* Material provided:

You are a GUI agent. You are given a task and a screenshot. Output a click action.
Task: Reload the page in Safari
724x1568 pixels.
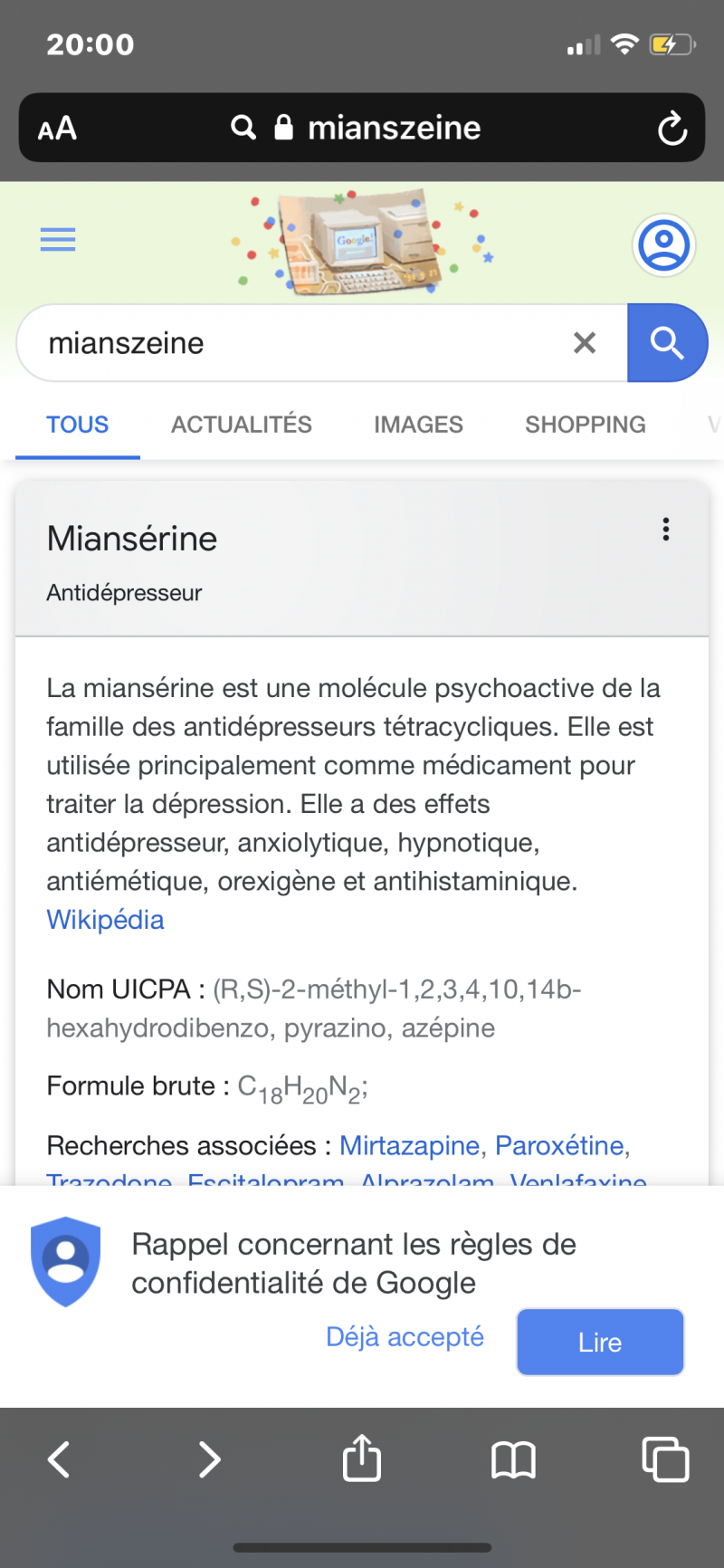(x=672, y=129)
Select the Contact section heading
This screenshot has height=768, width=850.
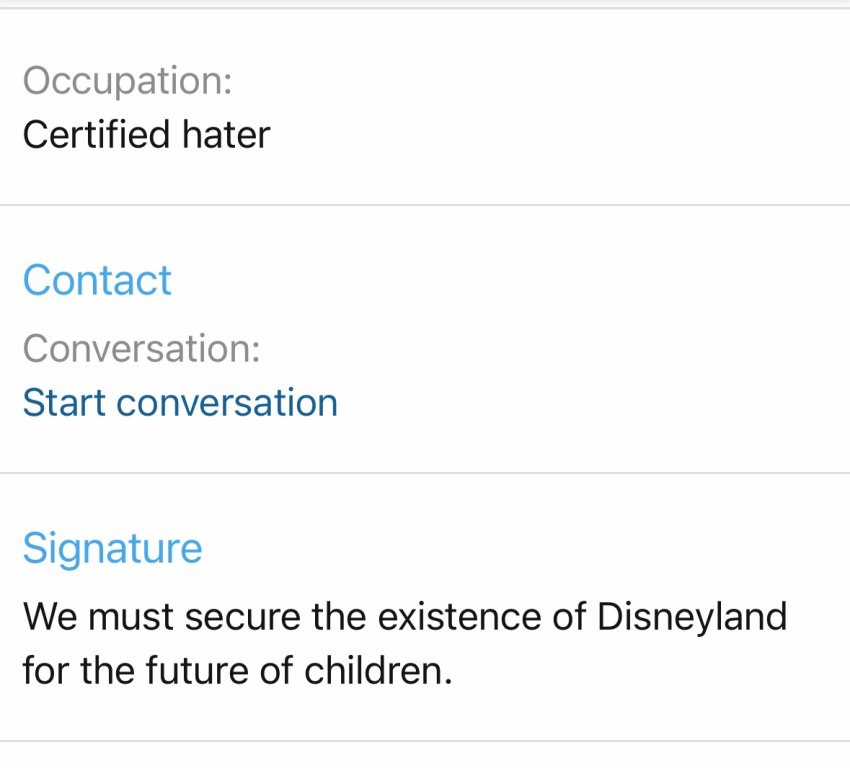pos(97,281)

--

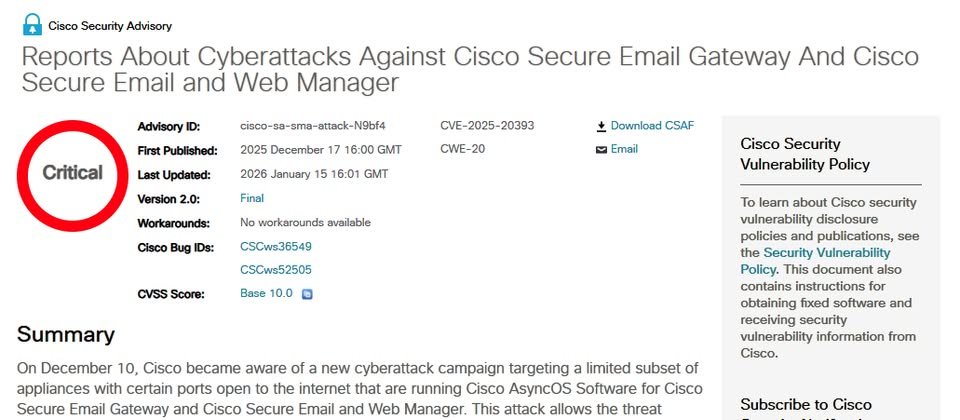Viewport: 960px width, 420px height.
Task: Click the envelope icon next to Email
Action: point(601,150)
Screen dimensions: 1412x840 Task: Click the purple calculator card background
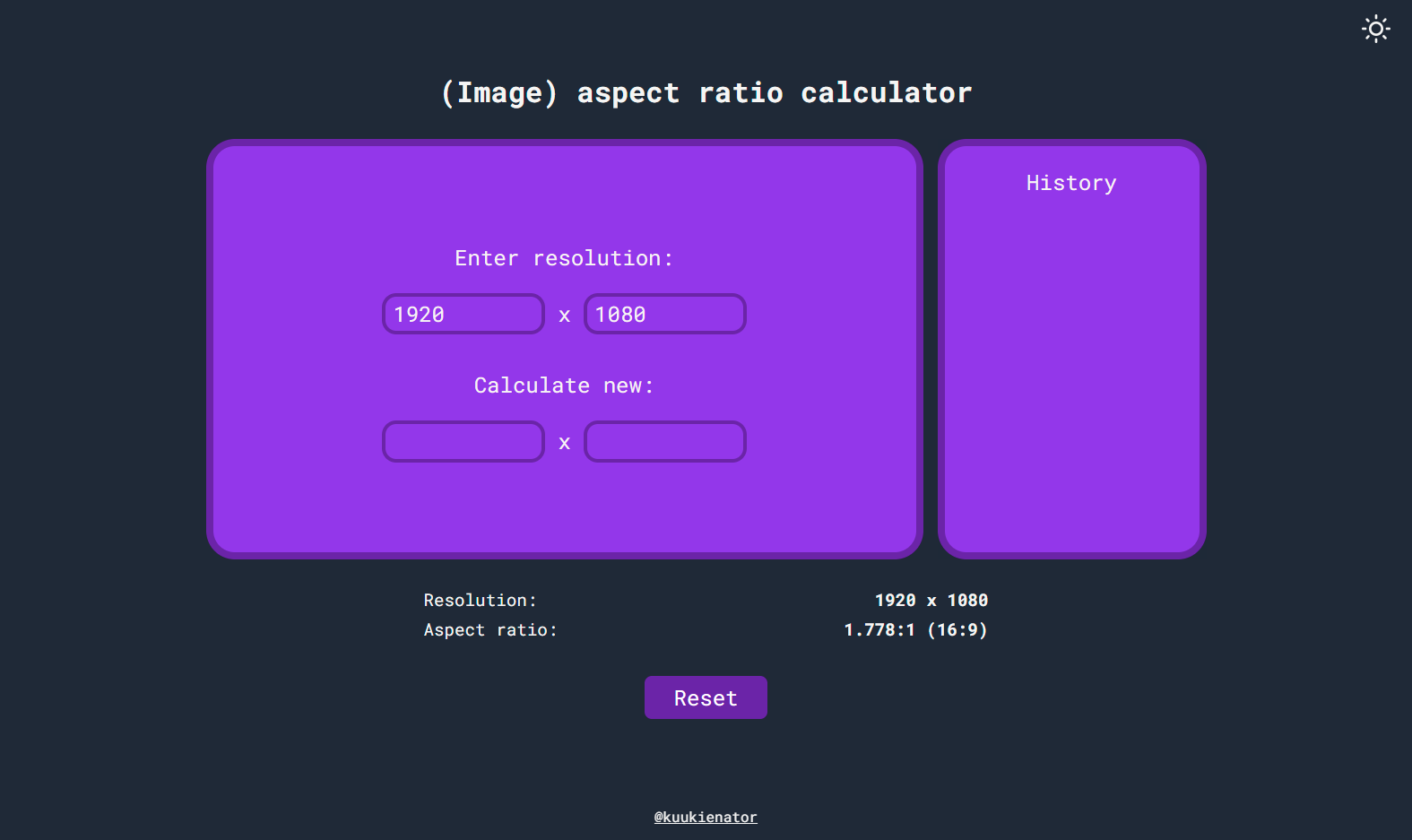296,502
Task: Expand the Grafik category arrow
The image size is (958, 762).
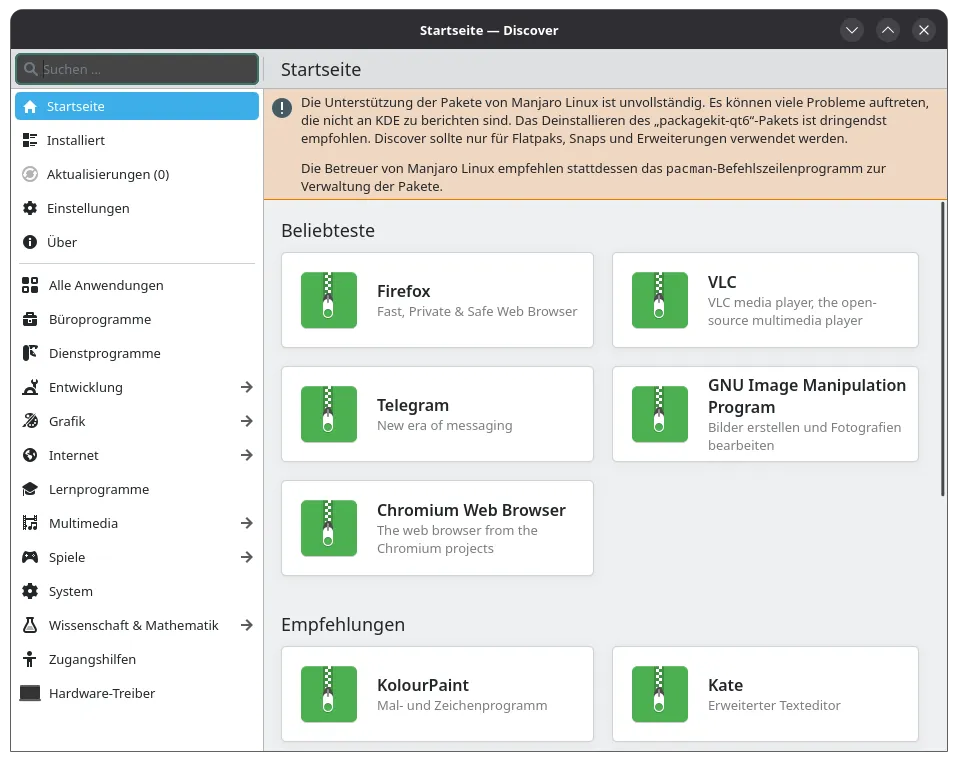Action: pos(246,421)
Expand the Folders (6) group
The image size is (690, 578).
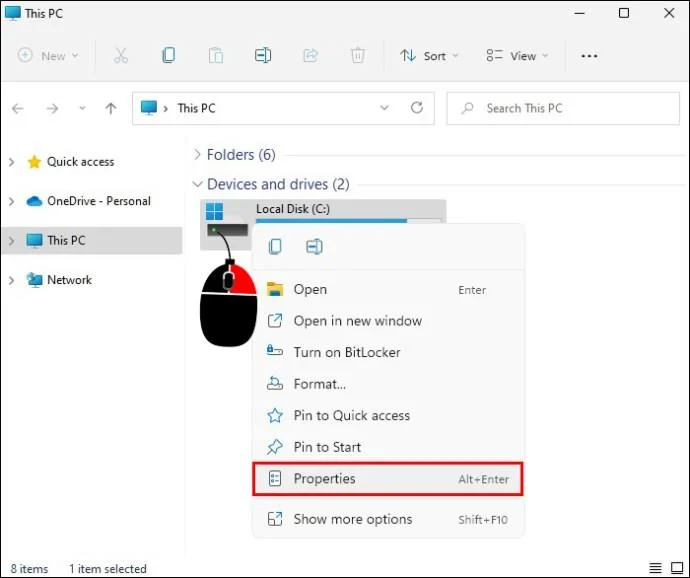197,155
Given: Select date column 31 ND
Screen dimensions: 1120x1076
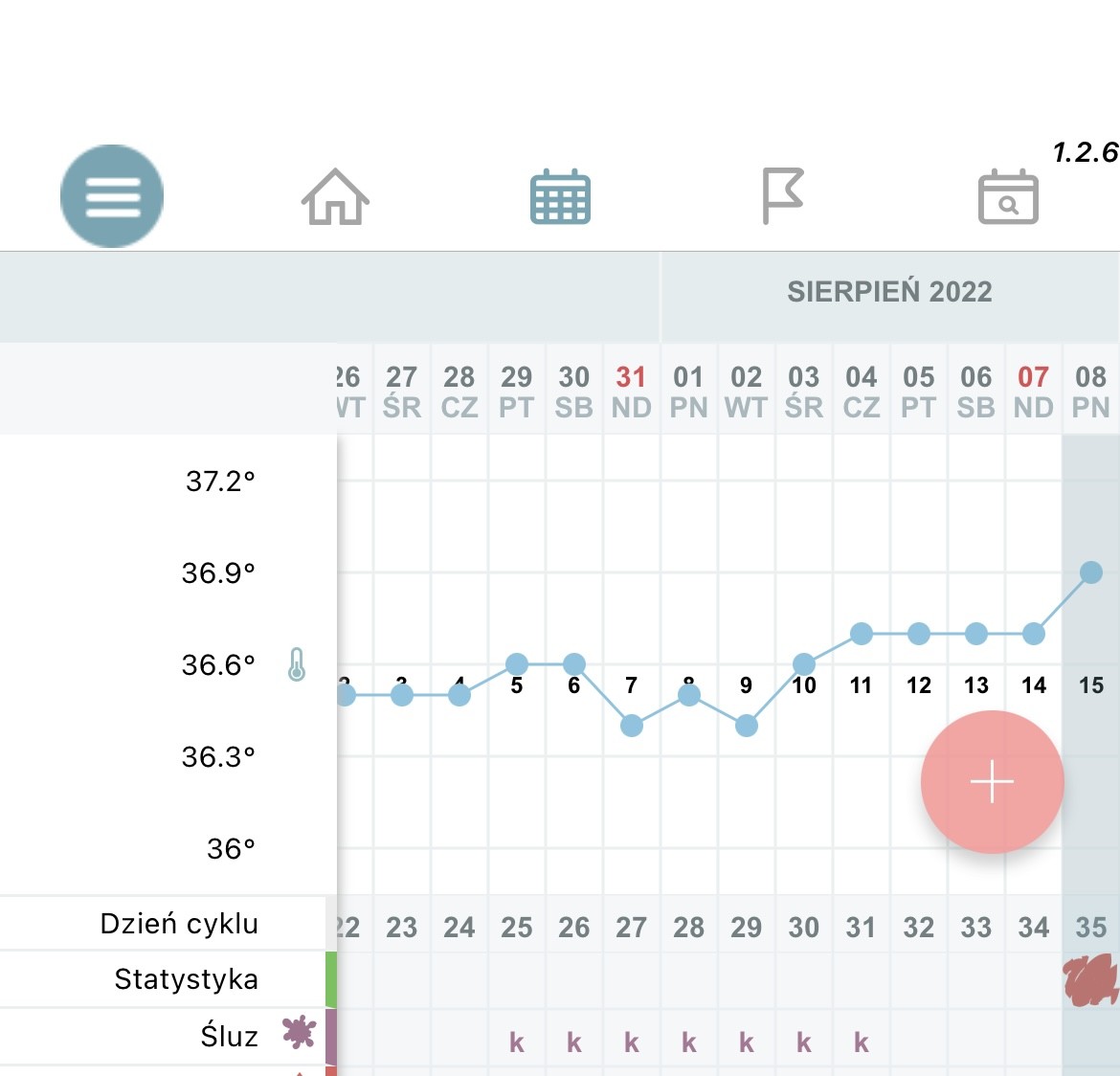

* Problem to solve:
Copy word for word the span of the records above that begins at the line with "The image size is (958, 762)." and ends at the line with "Screen dimensions: 1120x1076", including those two lines but not the pictures.

* Answer:
The image size is (958, 762).
Action: pos(246,421)
Expand the Folders (6) group
The image size is (690, 578).
197,155
Given: Select date column 31 ND
Screen dimensions: 1120x1076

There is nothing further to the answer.